Los jóvenes madrileños eran por fin testigos de una lucha de clases rayana en la guerra civil, con el máximo de radicalidad, insurgencia y crudeza, dinamita incluida. Tras compartir asamblea con los trabajadores se abrió, sin embargo, un fuerte debate. En palabras textuales de los compañeros encerrados: «La clase obrera también tiene derecho a luchar por comprarse una casa y un coche». De hecho, ese era para ellos el futuro deseable para sus comarcas: trabajos fijos, salarios altos y buenas posiciones de consumo para sí mismos y para las futuras generaciones. El encierro y la dinamita eran solo el medio.
En la contundencia de su lucha, nadie, absolutamente nadie, podría haber tachado de oportunistas a estos luchadores, embarcados y comprometidos en la defensa de sus derechos y los puestos de trabajo del sector. Pero cierta reflexión política, sigue siendo todavía pertinente: ¿qué era la lucha de clases en la España de los años ochenta y noventa? ¿No era en cierto modo una forma de integración (por radical y extemporánea que fuera) en la joven democracia española?
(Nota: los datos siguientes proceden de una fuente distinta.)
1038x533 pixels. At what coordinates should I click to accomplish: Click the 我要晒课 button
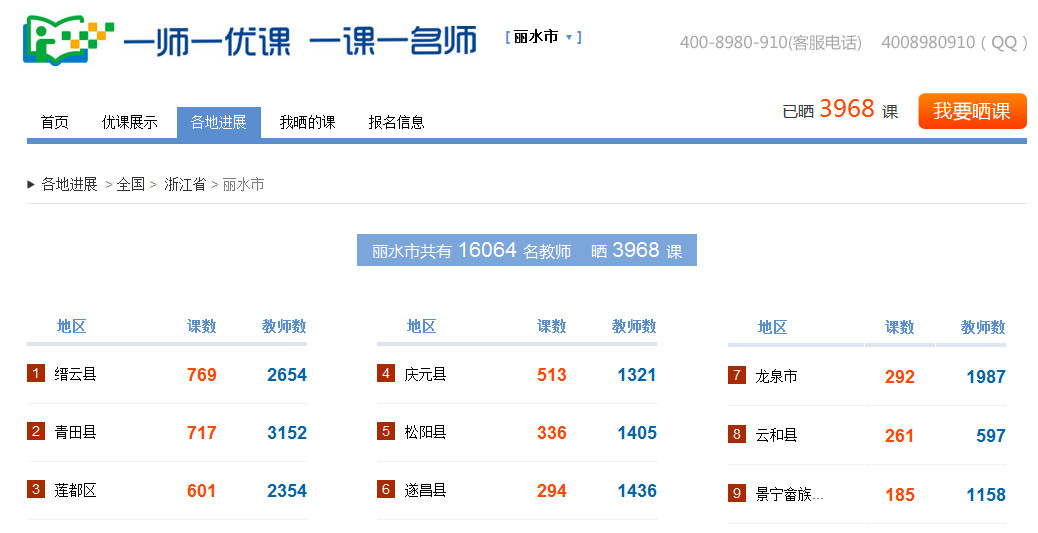[971, 111]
Y, sobre estos mimbres, ¿qué es hoy la lucha de clases?
Autonomía y socialismo
En los últimos meses nos hemos visto embarcados en diversos debates sobre organización, autonomía y luchas sociales, que compartimos con muchos compañeros que defienden la construcción de un nuevo modelo de movimiento socialista.
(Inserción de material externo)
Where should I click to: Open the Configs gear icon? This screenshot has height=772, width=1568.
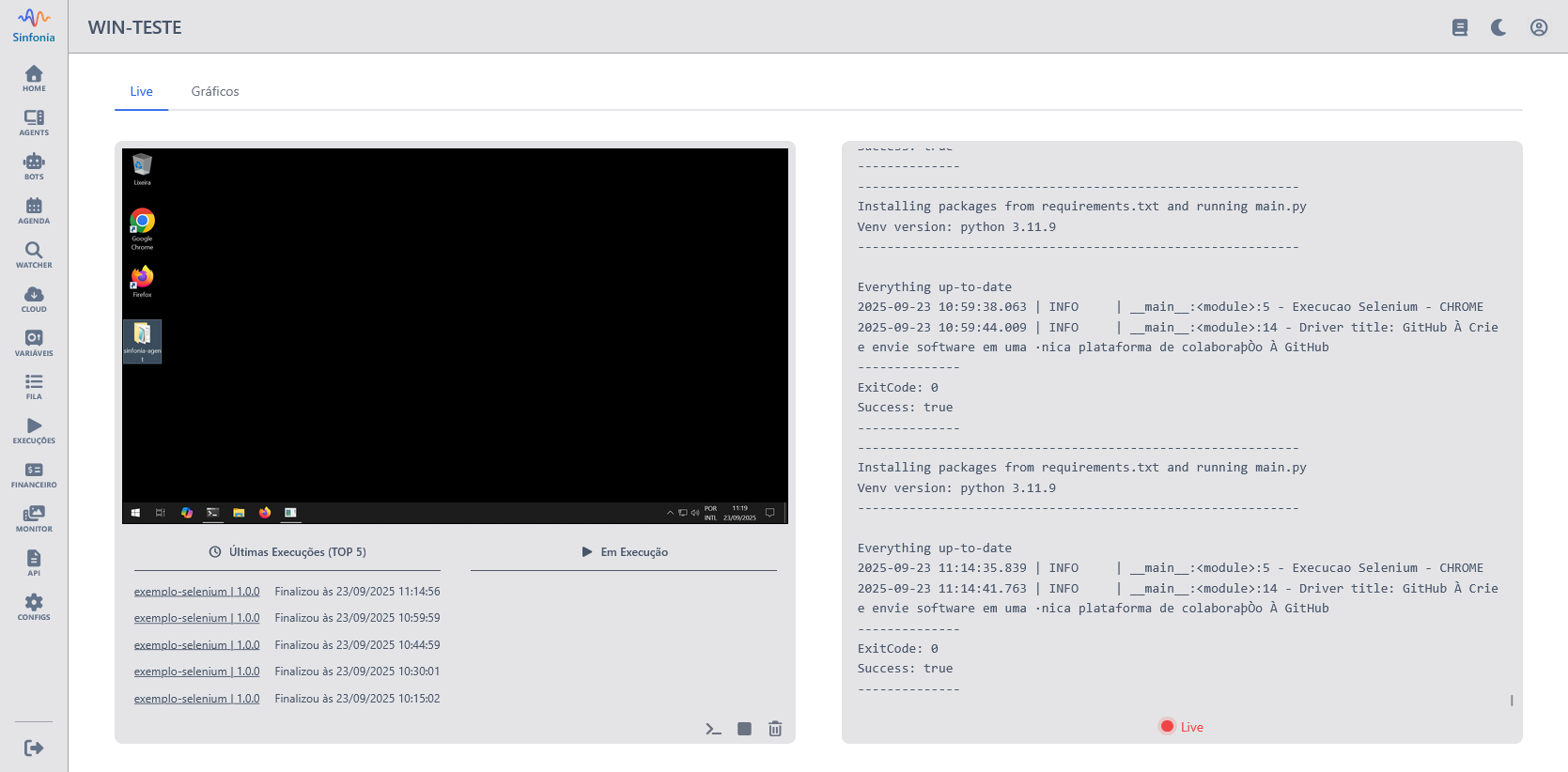tap(34, 607)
Uno de los últimos textos en este debate —que esperamos contribuya a una larga serie de aportaciones— ha sido publicado por Gonzalo Gallardo en Contacultura con el titulo «Movimiento socialista y autonomía». Se trata de una reflexión que contesta a algunas cuestiones de las que planteamos hace unas semanas en el periódico El Salto en el artículo «Construir desde el impás». Este texto quiere servir, al menos en parte, de réplica.
Con el fin de animar esta discusión, planteamos algunas puntualizaciones históricas al análisis de Gallardo. La primera: la tradición autónoma es, por muchos elementos libertarios que contenga, una tradición marxista. Cierto tipo de marxismo ha nutrido el pensamiento autónomo desde las primeras décadas del siglo XX. Es el caso, por ejemplo, de la tendencia Johnson-Forest en Estados Unidos, sin duda uno de los espacios militantes de mayor riqueza intelectual y política del siglo XX. También se debe mencionar aquí la rica tradición del grupo de historiadores ingleses salidos del Partido Comunista Inglés y nucleados en torno a las tradiciones de la New Left Review y el Centro de Estudios Culturales de Birmigham. Igualmente debemos reconocer las aportaciones del consejismo europeo, desde Paul Mattick y Pannekeok, hasta en otra dirección la revista Socialismo o Barbarie. En otra dirección se incluyen aquí también elementos de las corrientes feministas autónomas y contraculturales de los años sesenta y setenta. Y, por último, aunque no menos importante, está el largo recorrido de la autonomía italiana que cubre desde los años sesenta hasta la actualidad, con su enorme riqueza de producción teórica entrelazada a los movimientos autónomos, que ha acabado por condensarse en más de cincuenta años de experiencias de centros sociales okupados.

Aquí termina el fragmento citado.